What the task asks » Find "2015 (658, 930)" and "Wine Tasting (58, 714)" in the records below. Copy the lines holding them and every line between, exactly, and no others.

::: Entries provided :::

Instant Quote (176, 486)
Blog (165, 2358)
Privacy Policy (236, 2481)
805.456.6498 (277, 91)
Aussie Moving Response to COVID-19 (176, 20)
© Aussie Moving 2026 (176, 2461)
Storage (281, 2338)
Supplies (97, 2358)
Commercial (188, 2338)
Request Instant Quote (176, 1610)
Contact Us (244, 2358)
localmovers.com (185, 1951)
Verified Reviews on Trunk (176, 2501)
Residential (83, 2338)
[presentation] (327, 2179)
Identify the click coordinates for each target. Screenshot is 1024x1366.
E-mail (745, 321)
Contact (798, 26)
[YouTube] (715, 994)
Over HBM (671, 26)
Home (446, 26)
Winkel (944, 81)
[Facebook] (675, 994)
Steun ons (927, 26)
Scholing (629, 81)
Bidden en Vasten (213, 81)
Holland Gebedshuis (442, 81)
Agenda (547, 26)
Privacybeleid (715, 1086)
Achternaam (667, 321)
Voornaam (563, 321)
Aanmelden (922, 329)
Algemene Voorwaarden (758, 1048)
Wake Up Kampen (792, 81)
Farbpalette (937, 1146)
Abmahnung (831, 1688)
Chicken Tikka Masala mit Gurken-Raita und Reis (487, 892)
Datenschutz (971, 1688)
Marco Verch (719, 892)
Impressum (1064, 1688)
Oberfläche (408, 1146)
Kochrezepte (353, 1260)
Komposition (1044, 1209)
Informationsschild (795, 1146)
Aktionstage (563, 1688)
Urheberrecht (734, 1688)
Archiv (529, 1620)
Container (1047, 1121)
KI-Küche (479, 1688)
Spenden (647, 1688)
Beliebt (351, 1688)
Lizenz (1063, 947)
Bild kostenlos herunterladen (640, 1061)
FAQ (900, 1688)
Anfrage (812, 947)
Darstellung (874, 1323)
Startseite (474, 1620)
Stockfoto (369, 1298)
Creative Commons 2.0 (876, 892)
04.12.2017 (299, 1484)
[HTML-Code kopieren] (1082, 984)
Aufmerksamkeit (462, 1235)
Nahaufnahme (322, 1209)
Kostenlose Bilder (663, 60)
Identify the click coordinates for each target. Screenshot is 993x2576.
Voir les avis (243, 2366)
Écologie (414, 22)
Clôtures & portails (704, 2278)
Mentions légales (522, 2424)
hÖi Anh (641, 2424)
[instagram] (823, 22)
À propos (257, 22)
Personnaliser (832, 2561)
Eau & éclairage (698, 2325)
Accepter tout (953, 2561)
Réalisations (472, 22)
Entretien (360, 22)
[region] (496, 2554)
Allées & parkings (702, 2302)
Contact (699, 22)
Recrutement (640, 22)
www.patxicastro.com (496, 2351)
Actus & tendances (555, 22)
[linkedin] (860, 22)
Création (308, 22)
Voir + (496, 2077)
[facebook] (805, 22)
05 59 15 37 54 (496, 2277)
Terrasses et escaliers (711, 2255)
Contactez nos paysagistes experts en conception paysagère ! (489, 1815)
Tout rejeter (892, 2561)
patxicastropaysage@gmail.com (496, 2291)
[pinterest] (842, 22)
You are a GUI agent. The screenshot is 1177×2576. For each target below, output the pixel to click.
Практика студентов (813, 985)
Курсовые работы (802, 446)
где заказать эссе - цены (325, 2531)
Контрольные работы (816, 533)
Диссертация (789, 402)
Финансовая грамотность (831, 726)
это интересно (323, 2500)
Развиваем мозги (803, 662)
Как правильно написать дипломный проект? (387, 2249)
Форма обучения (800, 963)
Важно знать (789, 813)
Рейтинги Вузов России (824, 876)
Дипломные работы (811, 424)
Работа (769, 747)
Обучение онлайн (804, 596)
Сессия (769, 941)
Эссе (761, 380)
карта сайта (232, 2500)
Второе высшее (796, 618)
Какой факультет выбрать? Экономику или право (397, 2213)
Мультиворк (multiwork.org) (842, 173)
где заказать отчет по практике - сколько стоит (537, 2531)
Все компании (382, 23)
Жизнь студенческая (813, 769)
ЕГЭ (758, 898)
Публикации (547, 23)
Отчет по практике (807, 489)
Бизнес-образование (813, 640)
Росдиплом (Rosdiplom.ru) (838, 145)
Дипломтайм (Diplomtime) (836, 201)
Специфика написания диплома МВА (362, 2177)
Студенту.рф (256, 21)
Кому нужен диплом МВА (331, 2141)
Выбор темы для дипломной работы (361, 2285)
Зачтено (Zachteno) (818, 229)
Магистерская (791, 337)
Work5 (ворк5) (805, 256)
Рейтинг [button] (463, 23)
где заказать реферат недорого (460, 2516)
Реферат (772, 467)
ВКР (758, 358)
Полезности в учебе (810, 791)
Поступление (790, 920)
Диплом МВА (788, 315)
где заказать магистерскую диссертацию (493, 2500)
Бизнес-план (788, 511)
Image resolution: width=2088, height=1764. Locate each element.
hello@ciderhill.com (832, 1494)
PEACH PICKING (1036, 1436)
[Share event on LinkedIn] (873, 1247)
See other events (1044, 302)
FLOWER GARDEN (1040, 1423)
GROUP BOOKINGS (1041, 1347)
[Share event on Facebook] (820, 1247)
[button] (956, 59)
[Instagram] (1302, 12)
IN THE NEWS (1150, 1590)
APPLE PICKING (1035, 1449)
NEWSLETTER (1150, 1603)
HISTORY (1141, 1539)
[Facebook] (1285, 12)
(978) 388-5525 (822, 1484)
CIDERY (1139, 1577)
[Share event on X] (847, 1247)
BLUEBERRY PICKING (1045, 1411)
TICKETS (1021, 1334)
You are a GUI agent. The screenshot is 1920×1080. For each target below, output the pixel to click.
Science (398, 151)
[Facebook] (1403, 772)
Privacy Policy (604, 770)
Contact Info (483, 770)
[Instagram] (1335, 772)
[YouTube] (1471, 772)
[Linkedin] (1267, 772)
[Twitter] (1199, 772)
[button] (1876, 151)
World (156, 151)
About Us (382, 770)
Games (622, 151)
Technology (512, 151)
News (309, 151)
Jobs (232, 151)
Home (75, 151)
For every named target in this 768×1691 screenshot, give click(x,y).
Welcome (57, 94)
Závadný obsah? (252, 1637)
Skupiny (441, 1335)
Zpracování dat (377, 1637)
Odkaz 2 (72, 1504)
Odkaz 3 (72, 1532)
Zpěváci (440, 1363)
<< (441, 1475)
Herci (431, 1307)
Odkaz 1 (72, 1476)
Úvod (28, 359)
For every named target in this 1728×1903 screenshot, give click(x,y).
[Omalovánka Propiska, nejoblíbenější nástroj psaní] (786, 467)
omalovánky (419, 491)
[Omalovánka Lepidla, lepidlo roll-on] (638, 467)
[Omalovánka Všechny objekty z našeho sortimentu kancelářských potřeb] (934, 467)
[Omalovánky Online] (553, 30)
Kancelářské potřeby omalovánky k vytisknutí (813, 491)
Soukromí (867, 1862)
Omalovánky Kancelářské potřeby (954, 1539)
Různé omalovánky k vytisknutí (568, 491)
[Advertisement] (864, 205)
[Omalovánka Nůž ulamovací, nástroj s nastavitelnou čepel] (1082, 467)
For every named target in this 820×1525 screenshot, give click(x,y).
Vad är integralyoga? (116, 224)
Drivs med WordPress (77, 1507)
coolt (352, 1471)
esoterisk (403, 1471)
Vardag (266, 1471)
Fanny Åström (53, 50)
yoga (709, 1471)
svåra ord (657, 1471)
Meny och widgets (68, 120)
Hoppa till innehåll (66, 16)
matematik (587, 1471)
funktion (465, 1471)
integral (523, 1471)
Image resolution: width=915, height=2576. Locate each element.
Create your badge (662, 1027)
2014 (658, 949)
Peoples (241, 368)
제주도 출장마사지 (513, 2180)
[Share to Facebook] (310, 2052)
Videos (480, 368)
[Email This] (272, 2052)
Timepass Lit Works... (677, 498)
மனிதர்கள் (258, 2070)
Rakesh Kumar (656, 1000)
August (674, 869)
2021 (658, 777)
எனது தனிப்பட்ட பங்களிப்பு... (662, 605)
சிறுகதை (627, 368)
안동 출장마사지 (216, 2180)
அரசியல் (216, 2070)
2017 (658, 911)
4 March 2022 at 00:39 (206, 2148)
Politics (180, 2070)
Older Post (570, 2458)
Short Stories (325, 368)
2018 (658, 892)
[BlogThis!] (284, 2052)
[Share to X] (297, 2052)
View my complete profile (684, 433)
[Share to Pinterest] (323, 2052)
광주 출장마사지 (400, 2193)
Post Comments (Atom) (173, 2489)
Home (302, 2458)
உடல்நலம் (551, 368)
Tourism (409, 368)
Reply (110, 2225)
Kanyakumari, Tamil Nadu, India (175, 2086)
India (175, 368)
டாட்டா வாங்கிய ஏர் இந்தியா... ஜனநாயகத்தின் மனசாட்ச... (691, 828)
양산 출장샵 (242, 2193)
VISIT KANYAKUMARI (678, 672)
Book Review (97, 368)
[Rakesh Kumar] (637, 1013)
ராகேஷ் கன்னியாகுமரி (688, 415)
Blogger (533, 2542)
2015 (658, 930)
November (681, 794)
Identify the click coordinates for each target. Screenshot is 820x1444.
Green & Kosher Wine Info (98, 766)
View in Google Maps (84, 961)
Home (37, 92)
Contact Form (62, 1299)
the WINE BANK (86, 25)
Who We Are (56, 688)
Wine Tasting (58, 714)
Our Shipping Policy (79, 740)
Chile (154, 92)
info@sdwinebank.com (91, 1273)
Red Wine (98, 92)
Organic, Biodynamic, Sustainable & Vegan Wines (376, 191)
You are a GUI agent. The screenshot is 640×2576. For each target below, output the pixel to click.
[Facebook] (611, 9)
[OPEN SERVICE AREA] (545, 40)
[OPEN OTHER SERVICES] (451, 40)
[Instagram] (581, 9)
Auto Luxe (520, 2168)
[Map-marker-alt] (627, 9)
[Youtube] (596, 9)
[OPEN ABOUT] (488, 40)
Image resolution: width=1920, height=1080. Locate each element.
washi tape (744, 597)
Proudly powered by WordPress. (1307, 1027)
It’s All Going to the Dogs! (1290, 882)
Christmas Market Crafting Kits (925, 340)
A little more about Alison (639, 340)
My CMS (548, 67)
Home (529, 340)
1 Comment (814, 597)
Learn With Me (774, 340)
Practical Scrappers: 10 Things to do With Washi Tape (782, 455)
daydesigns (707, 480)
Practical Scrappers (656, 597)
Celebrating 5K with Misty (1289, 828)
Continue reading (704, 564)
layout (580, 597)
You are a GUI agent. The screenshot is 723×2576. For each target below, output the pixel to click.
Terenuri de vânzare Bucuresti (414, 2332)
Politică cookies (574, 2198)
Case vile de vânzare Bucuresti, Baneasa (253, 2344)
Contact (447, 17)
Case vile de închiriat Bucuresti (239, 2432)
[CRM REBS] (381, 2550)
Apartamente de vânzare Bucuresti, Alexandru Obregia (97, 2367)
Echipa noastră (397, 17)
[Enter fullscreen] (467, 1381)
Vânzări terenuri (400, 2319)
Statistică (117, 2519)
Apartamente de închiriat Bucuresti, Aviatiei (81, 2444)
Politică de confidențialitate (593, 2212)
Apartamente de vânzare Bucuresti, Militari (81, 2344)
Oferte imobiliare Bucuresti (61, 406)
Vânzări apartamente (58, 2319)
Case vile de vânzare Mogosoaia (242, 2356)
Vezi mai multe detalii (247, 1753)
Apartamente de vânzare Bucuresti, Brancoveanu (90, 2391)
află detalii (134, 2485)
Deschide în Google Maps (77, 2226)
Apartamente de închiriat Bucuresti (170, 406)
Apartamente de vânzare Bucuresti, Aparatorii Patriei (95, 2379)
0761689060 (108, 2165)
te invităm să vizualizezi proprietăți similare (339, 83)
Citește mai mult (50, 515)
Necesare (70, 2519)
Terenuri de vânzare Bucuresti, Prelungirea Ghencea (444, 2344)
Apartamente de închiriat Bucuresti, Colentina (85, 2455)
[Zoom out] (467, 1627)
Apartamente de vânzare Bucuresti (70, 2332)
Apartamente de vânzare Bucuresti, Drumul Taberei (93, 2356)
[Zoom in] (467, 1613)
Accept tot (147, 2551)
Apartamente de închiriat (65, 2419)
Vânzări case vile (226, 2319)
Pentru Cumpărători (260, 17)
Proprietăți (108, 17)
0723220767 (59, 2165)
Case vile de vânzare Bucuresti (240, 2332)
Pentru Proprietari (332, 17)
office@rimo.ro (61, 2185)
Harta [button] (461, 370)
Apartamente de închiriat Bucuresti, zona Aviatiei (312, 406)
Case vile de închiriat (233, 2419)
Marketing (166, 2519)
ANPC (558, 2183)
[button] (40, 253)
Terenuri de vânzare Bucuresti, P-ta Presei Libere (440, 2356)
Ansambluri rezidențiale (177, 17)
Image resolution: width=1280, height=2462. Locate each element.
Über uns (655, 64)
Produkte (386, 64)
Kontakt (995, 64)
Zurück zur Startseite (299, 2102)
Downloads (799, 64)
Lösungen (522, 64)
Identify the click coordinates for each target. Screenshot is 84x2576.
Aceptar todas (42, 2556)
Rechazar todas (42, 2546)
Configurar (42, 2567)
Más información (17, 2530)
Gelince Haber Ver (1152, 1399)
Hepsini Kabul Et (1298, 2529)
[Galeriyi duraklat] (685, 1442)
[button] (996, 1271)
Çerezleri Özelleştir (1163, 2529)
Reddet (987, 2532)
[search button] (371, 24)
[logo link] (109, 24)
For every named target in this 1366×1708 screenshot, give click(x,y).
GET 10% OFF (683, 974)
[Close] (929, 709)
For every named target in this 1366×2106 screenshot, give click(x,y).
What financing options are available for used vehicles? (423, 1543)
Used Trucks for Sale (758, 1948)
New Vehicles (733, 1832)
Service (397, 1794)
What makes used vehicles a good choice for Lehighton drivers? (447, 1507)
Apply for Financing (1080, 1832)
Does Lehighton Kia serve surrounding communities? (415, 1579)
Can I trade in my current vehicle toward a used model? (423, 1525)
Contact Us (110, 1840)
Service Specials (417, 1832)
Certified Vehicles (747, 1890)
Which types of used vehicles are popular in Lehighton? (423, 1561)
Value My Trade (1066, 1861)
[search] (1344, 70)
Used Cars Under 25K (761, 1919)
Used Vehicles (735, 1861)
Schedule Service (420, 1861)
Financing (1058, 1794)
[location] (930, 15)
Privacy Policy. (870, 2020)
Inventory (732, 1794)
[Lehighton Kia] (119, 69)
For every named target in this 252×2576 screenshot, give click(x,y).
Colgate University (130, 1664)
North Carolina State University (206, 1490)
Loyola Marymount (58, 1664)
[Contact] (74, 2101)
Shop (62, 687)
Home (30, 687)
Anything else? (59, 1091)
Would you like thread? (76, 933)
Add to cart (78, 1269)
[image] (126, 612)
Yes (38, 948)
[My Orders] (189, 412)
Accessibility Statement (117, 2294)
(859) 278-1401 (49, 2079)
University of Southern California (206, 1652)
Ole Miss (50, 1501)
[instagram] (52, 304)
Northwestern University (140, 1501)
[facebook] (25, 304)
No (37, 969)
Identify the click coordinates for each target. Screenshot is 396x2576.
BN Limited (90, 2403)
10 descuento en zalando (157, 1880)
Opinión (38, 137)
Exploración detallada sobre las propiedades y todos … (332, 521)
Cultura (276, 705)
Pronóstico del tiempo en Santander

:::

Solution to the exercise »
2015 (658, 930)
November (681, 794)
Identify the click coordinates for each target. Screenshot is 820x1444.
Green & Kosher Wine Info (98, 766)
View in Google Maps (84, 961)
Home (37, 92)
Contact Form (62, 1299)
the WINE BANK (86, 25)
Who We Are (56, 688)
Wine Tasting (58, 714)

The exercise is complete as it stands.